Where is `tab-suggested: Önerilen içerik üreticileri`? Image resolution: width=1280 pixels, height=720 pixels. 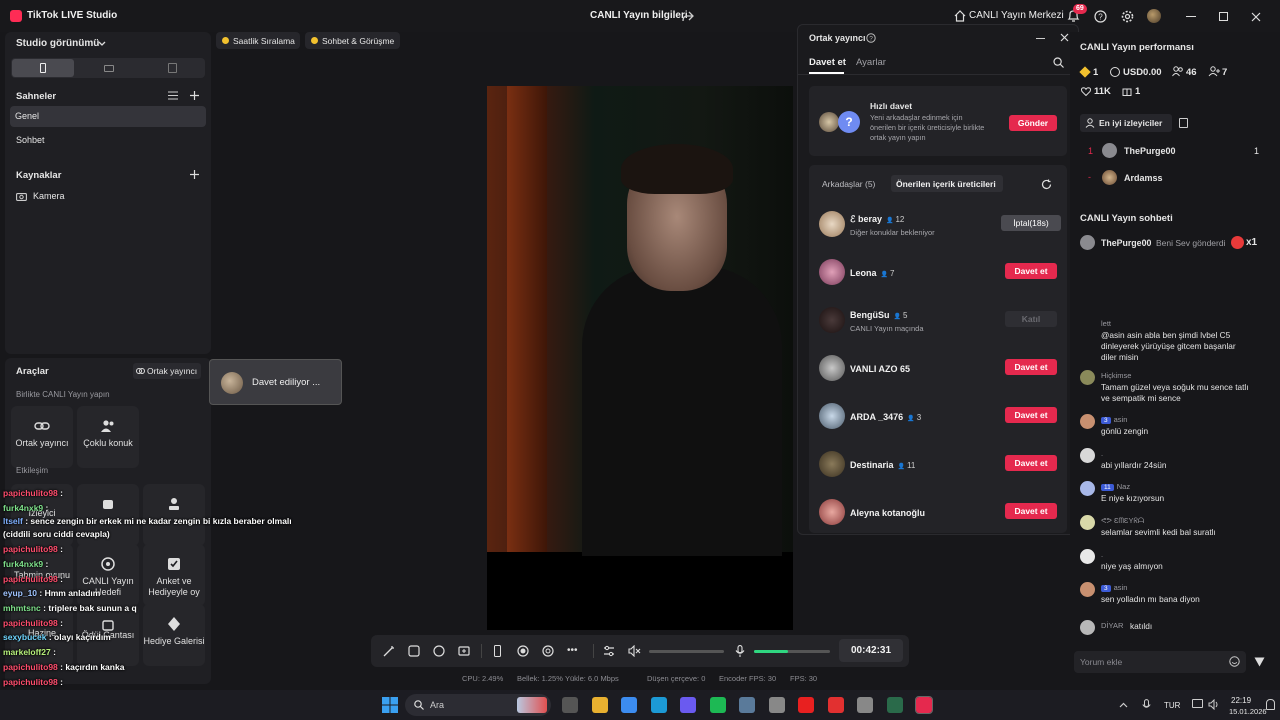
tab-suggested: Önerilen içerik üreticileri is located at coordinates (947, 184).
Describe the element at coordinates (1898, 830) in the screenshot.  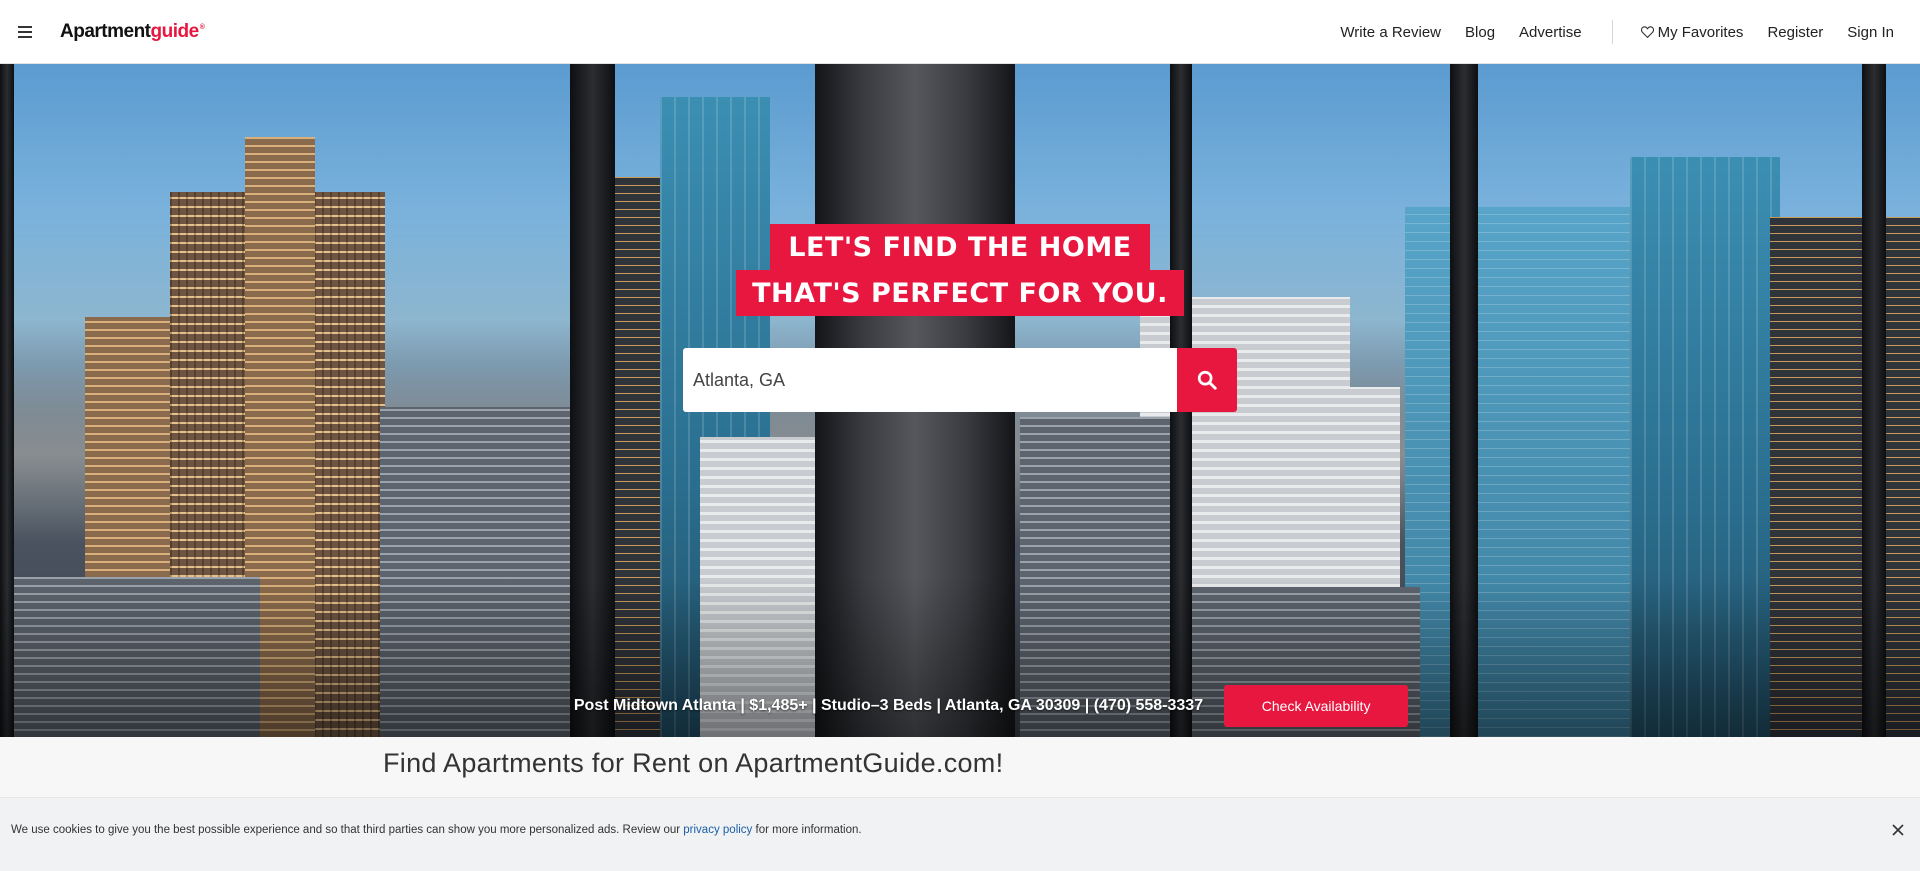
I see `close-icon` at that location.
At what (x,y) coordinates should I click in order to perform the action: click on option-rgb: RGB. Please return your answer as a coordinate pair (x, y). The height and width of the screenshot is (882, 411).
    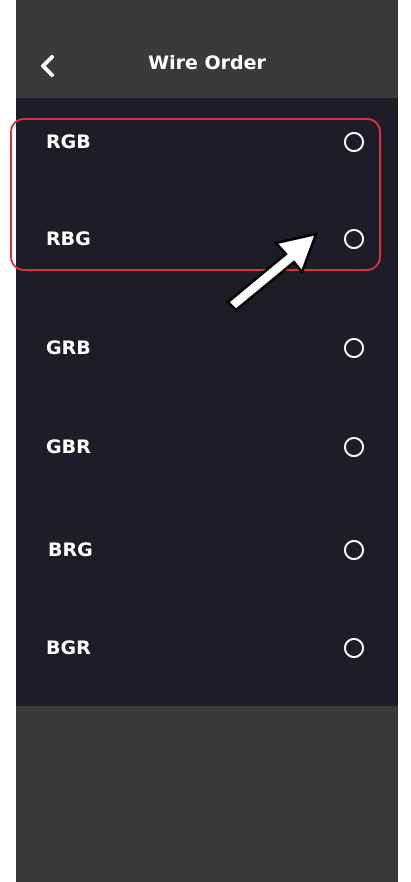
    Looking at the image, I should click on (207, 144).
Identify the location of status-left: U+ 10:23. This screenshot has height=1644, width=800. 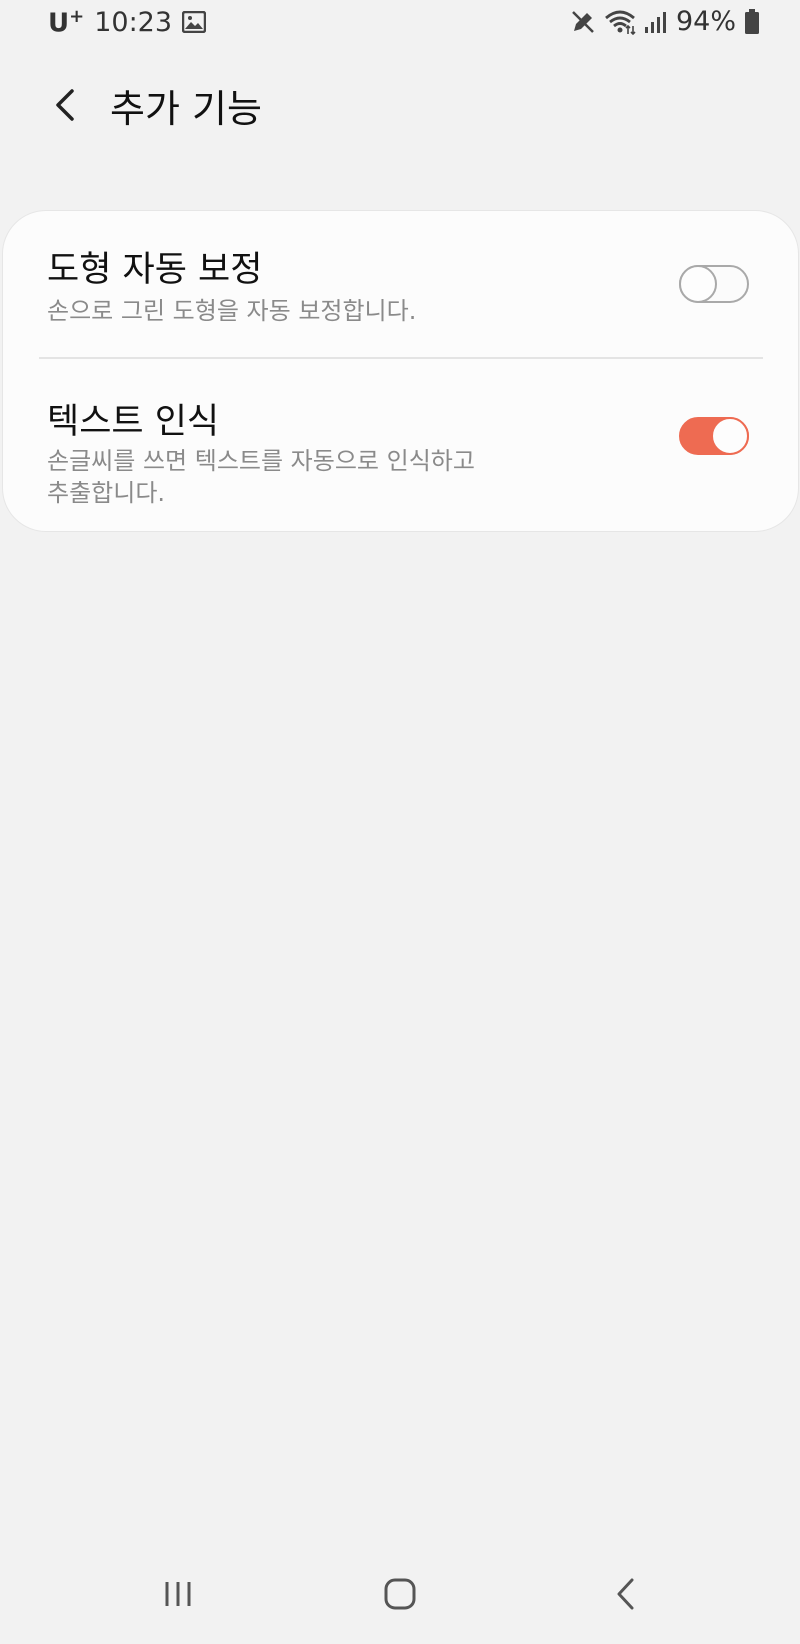
(128, 22).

#### [INSTRUCTION]
Reproduce every record above word for word, leaving out the pictures.

#### [ANSWER BOX]
Where is `tab-suggested: Önerilen içerik üreticileri`? Image resolution: width=1280 pixels, height=720 pixels. 
tab-suggested: Önerilen içerik üreticileri is located at coordinates (947, 184).
Describe the element at coordinates (1898, 830) in the screenshot.  
I see `close-icon` at that location.
At what (x,y) coordinates should I click in order to perform the action: click on option-rgb: RGB. Please return your answer as a coordinate pair (x, y). The height and width of the screenshot is (882, 411).
    Looking at the image, I should click on (207, 144).
Identify the location of status-left: U+ 10:23. This screenshot has height=1644, width=800. 
(128, 22).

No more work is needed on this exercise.